» Your goal
Reproduce, please, the line that holds "Click the minus icon beside Disable" and all later lines through the end of the entries below, exactly; omit pictures.

» Source material
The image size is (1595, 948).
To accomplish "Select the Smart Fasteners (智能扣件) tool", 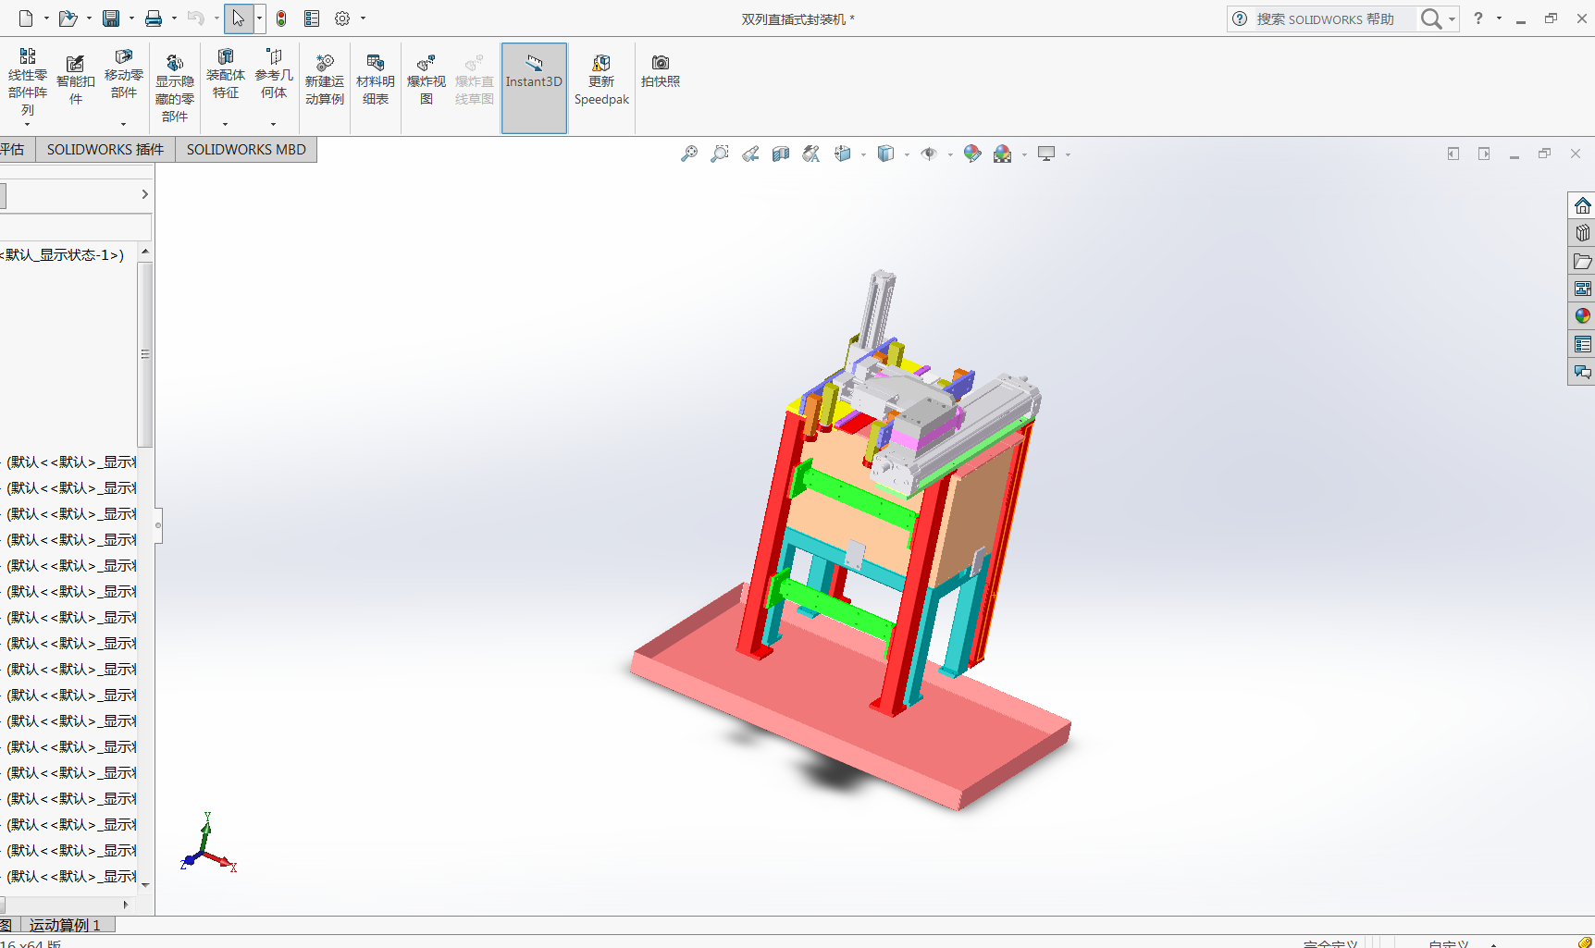I will tap(76, 80).
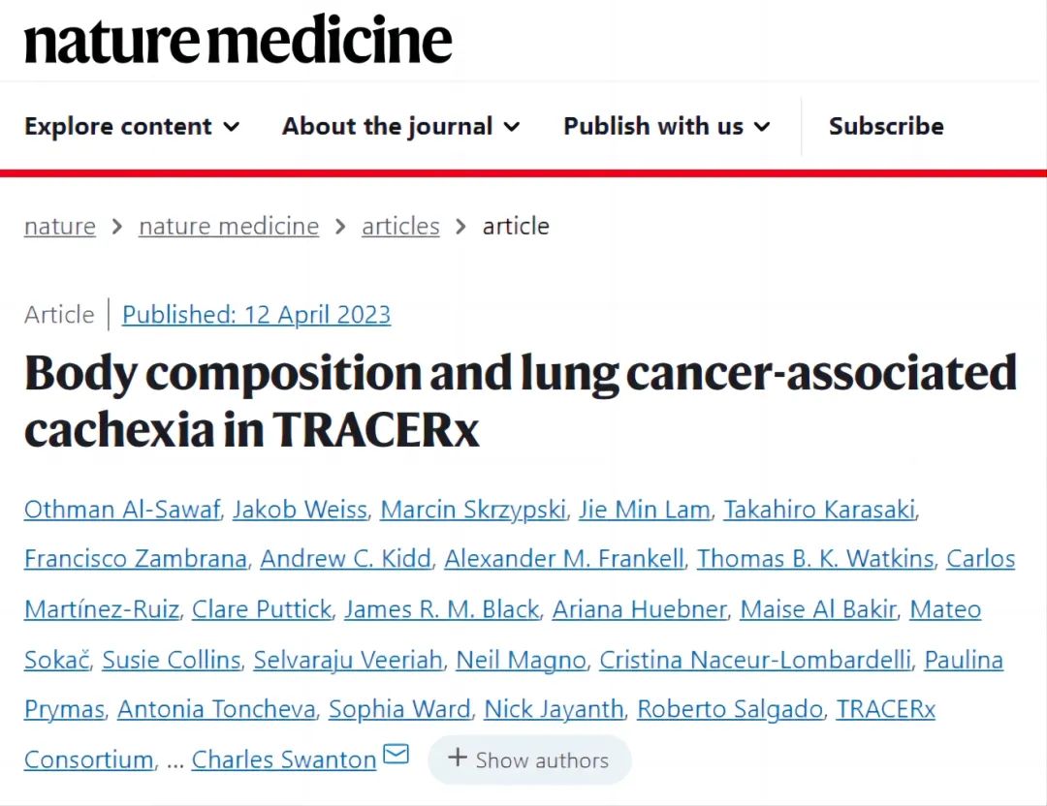
Task: Open the About the journal dropdown
Action: [400, 126]
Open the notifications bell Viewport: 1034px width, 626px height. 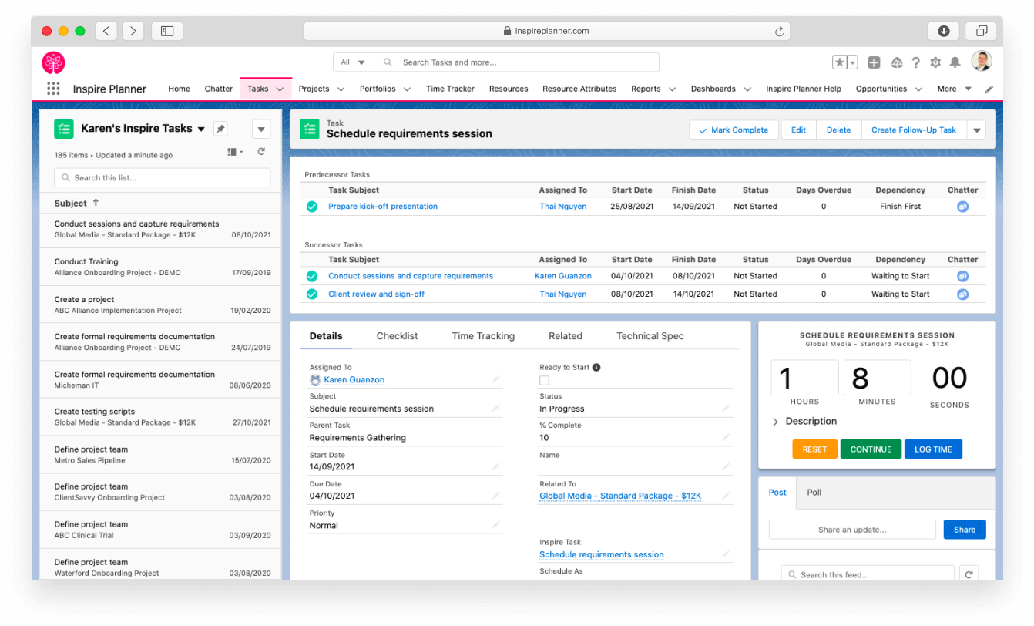pos(955,62)
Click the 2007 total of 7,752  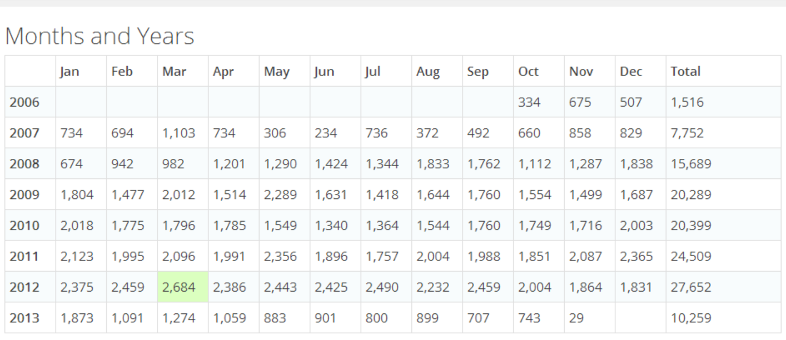(x=687, y=133)
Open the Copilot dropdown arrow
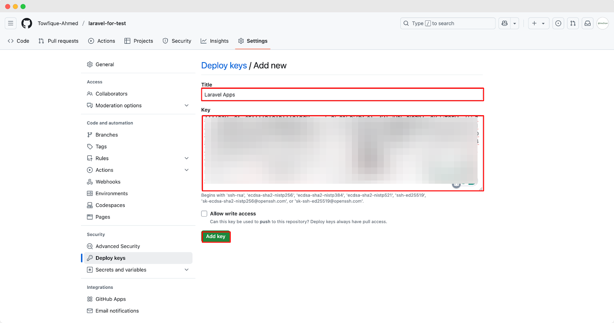The image size is (614, 323). pos(515,23)
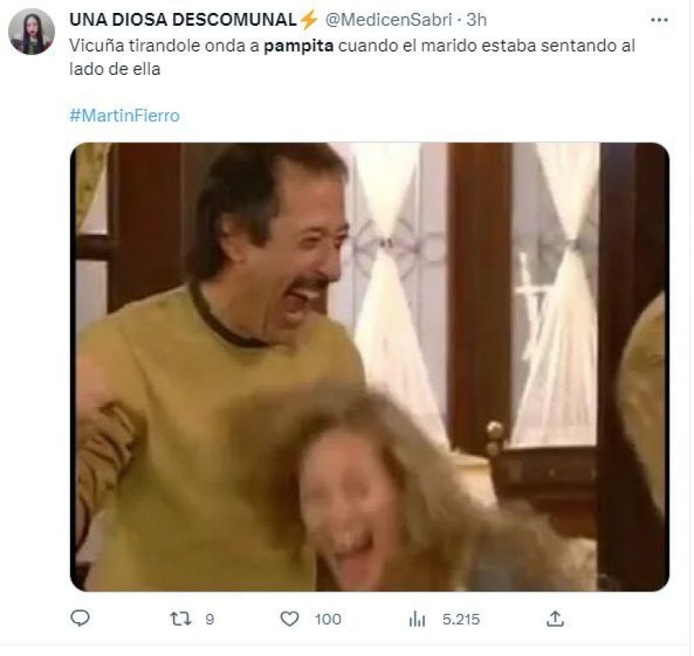This screenshot has width=694, height=656.
Task: Click the bold word pampita in the tweet
Action: coord(299,46)
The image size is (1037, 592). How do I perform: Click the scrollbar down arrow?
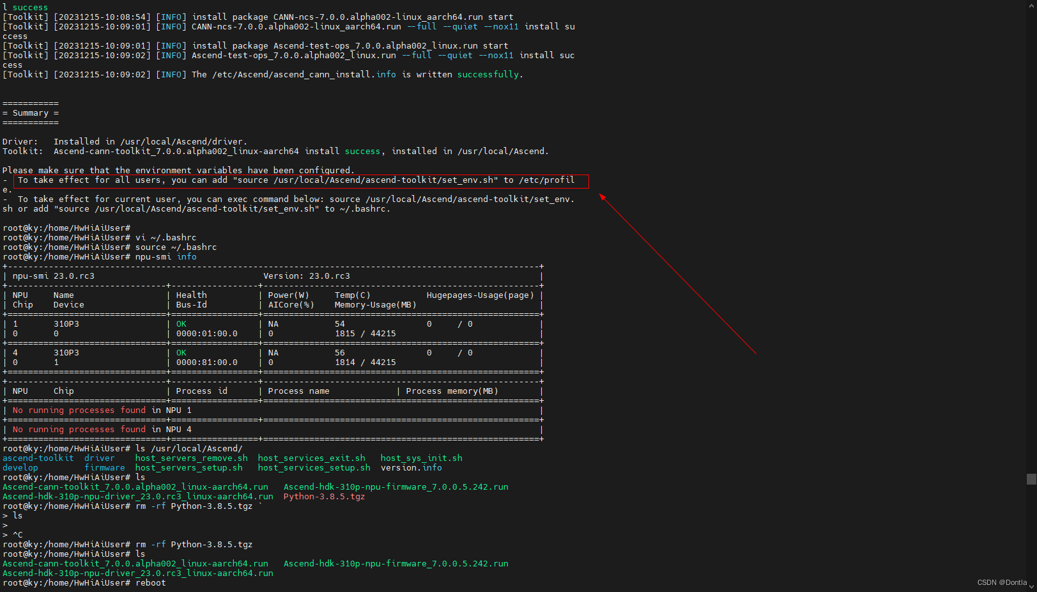pos(1031,587)
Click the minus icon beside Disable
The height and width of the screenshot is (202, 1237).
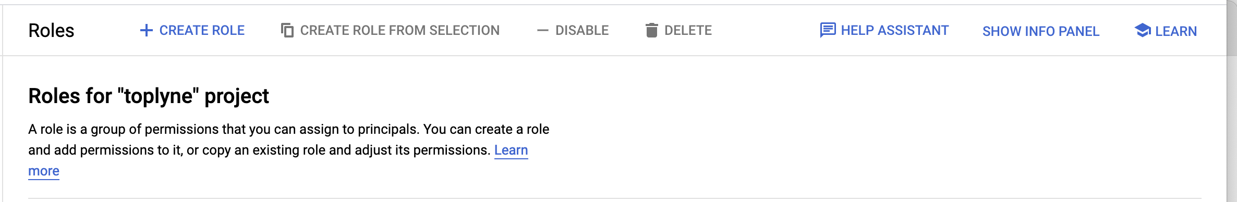pos(542,31)
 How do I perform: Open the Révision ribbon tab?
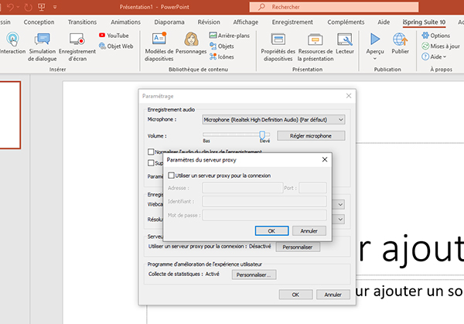coord(209,22)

» Problem solution
Click the minus icon beside Disable
The height and width of the screenshot is (202, 1237).
pos(542,31)
 How do I perform: Open the Révision ribbon tab?
coord(209,22)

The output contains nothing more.